== Segment start ==

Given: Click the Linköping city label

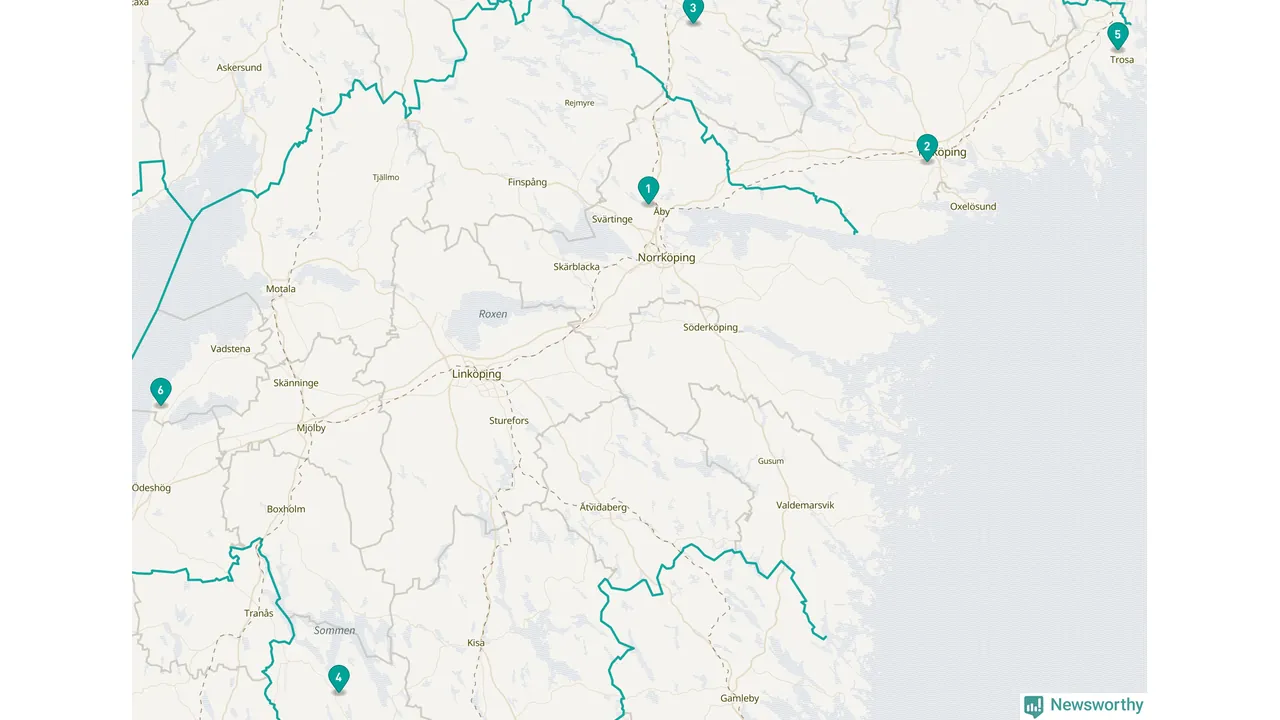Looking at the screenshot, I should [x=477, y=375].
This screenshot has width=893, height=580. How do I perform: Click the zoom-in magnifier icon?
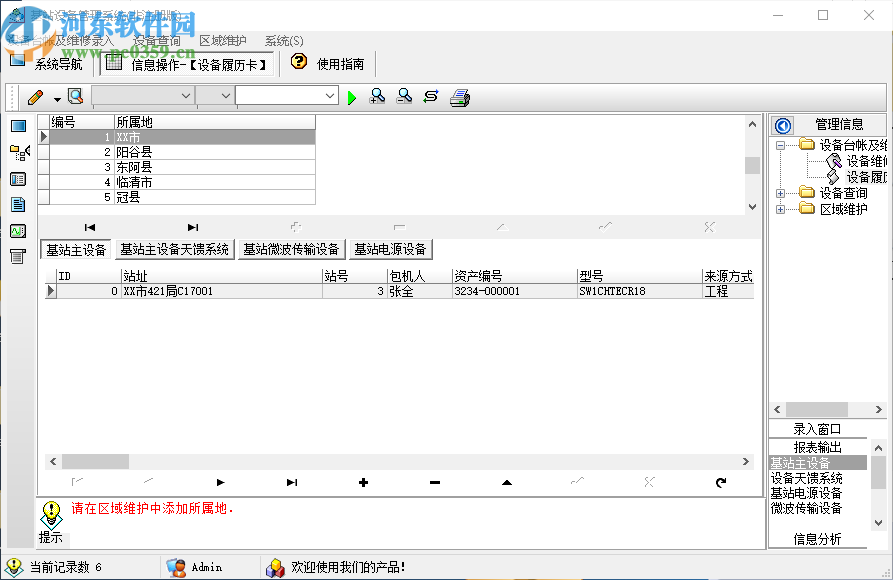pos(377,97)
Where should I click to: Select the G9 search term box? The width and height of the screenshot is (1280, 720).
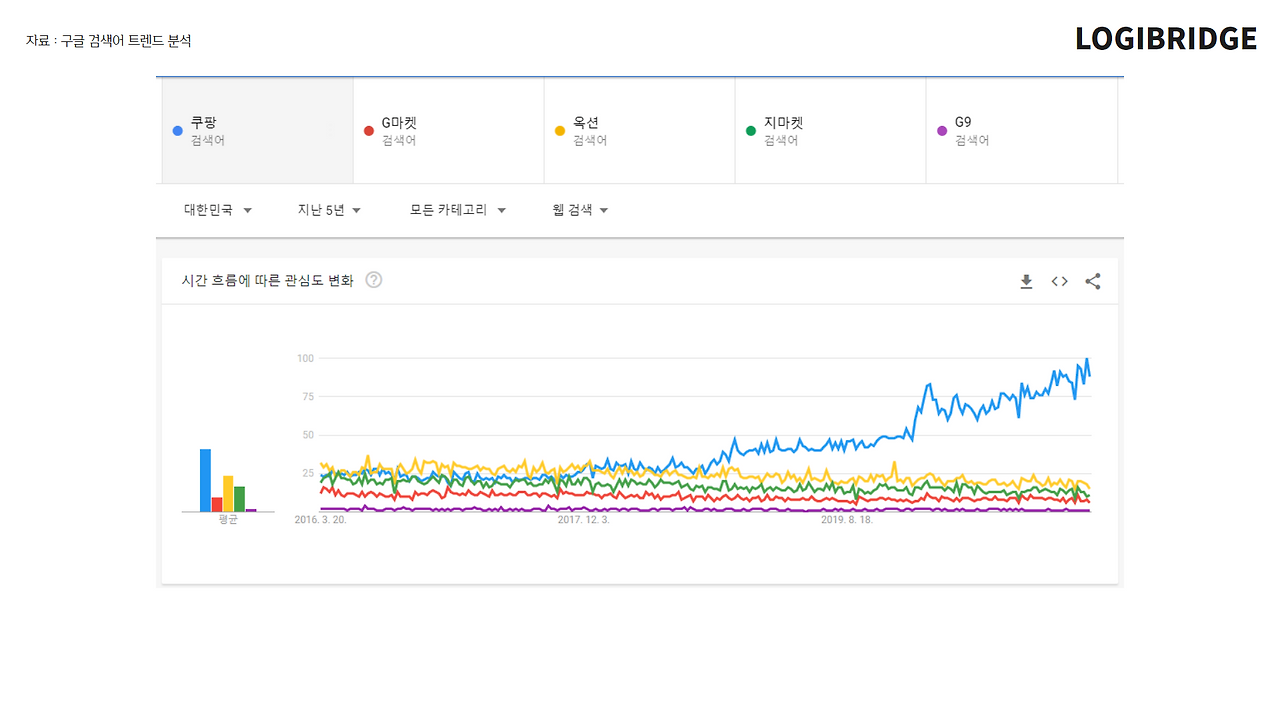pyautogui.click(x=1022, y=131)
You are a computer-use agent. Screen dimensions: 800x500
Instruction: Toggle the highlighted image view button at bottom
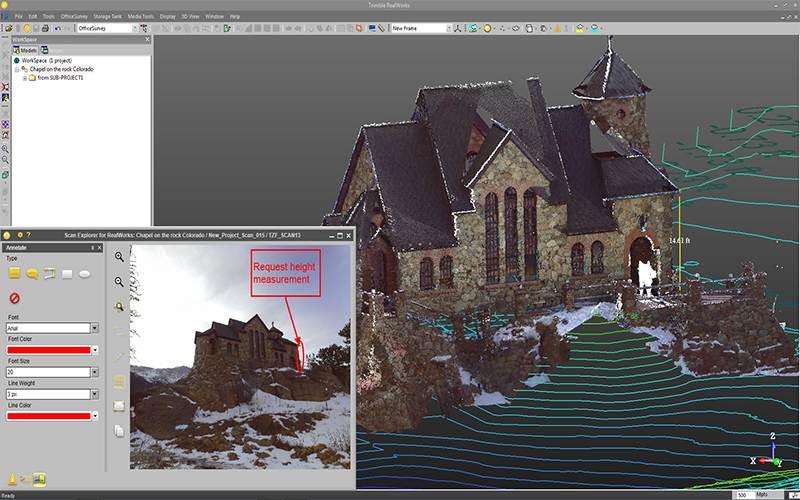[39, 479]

== Segment end ==

ASSIGNMENT
Could you return, word for word, every line from the line with "This screenshot has" through the last line of the listing above, both ends included, without any pictures?

WRITTEN RESPONSE
This screenshot has width=893, height=580. How do I perform: Click the zoom-in magnifier icon?
pos(377,97)
Where should I click to: Select the G9 search term box? The width and height of the screenshot is (1280, 720).
pyautogui.click(x=1022, y=131)
You are a computer-use agent. Screen dimensions: 800x500
Instruction: Toggle the highlighted image view button at bottom
[39, 479]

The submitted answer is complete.